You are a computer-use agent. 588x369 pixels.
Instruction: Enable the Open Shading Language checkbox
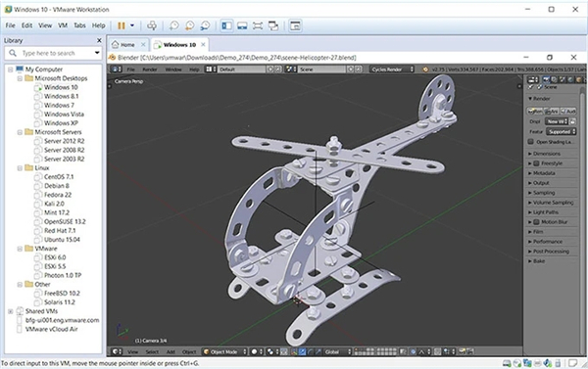530,142
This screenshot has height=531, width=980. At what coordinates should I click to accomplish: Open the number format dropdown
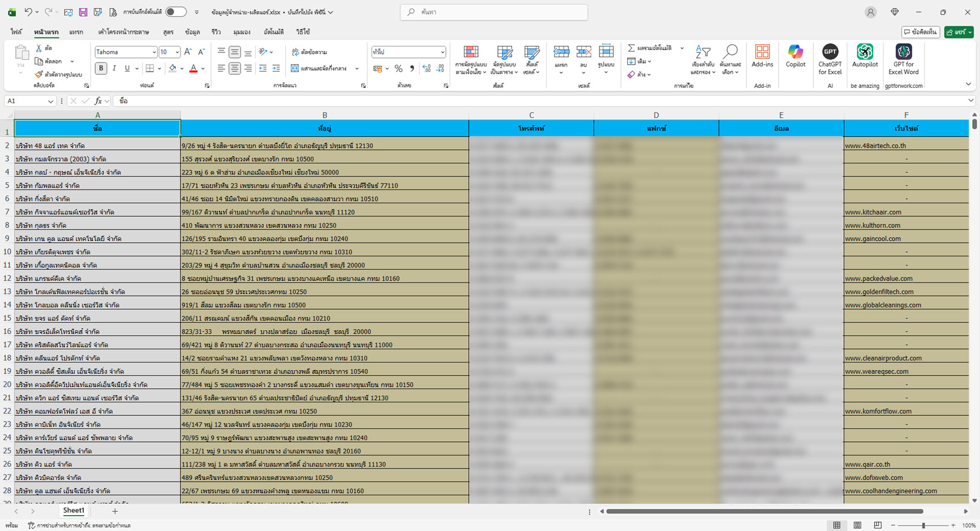tap(442, 52)
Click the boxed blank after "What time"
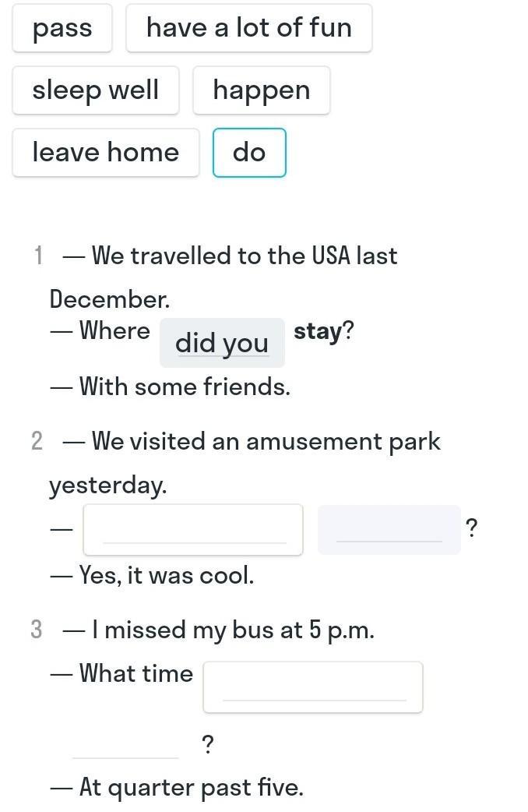Viewport: 528px width, 812px height. click(313, 687)
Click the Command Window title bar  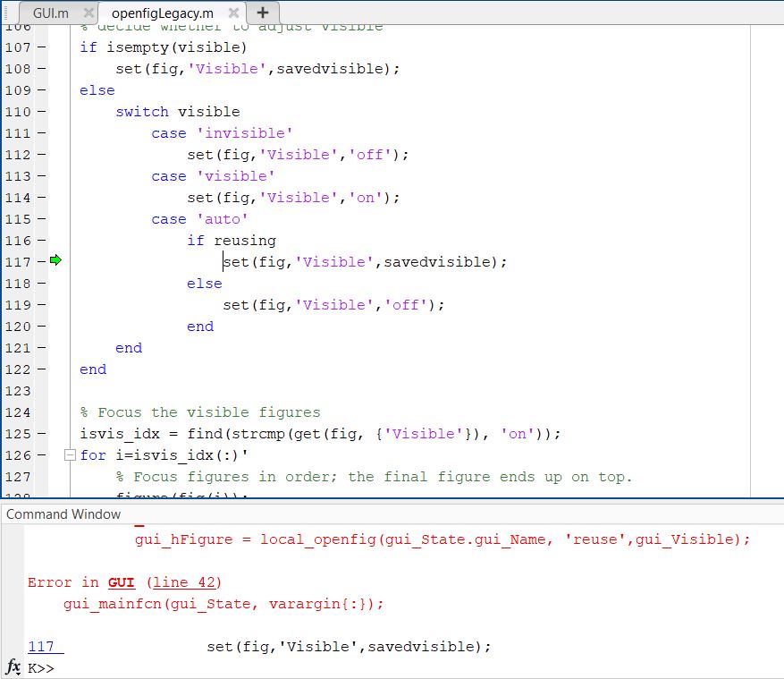[63, 514]
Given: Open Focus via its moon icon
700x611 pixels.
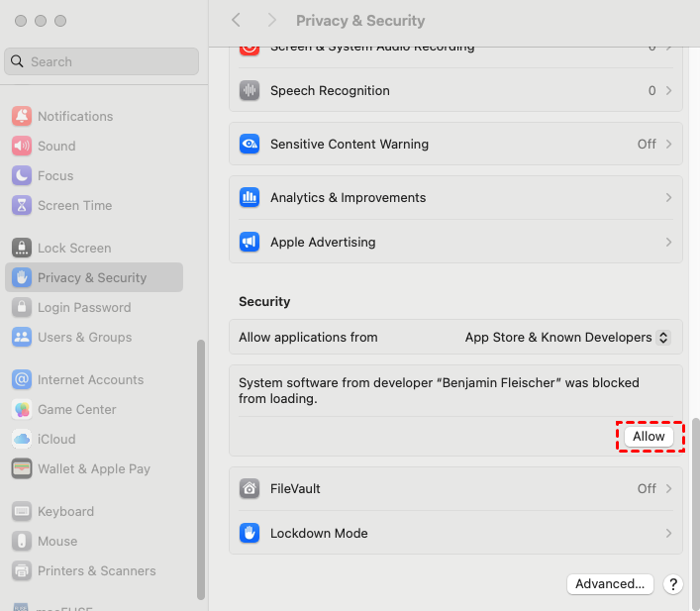Looking at the screenshot, I should coord(22,175).
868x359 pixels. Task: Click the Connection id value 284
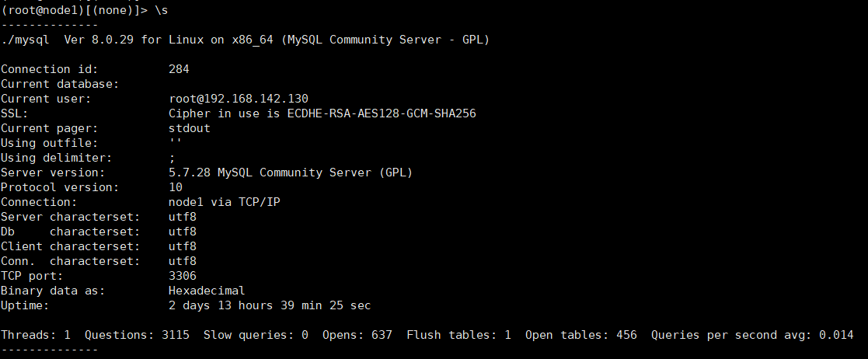(x=179, y=69)
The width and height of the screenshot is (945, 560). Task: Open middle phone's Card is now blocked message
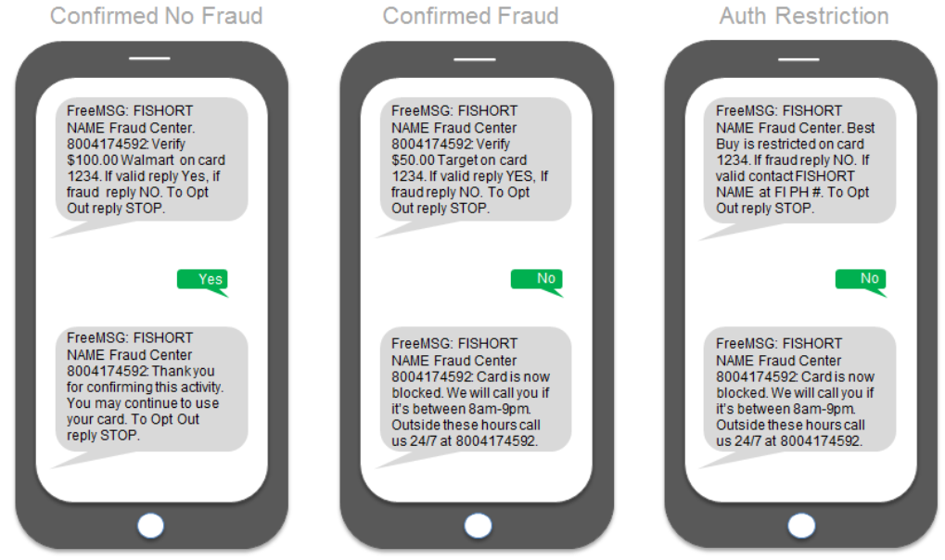coord(476,388)
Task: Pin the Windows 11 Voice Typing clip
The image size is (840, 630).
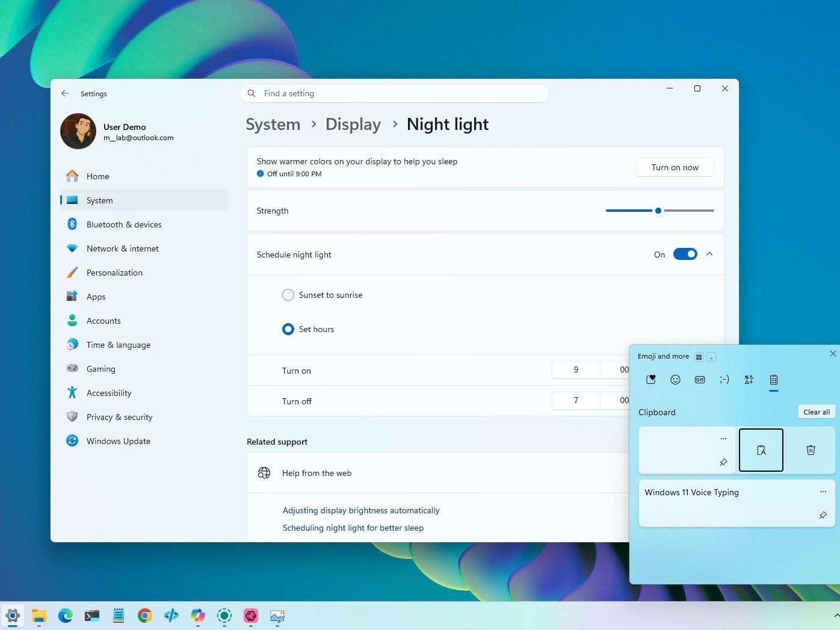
******************************
→ **Work instruction**
The answer must consist solely of the lines from the one with "Given: Open Focus via its moon icon" through the final line of the data, each reproduced exactly and with pictures omitted.

→ **Written response**
Given: Open Focus via its moon icon
700x611 pixels.
Looking at the screenshot, I should coord(22,175).
868x359 pixels. Task: Click the Connection id value 284
(x=179, y=69)
The width and height of the screenshot is (945, 560). Task: Open middle phone's Card is now blocked message
coord(476,388)
Task: Pin the Windows 11 Voice Typing clip
The image size is (840, 630).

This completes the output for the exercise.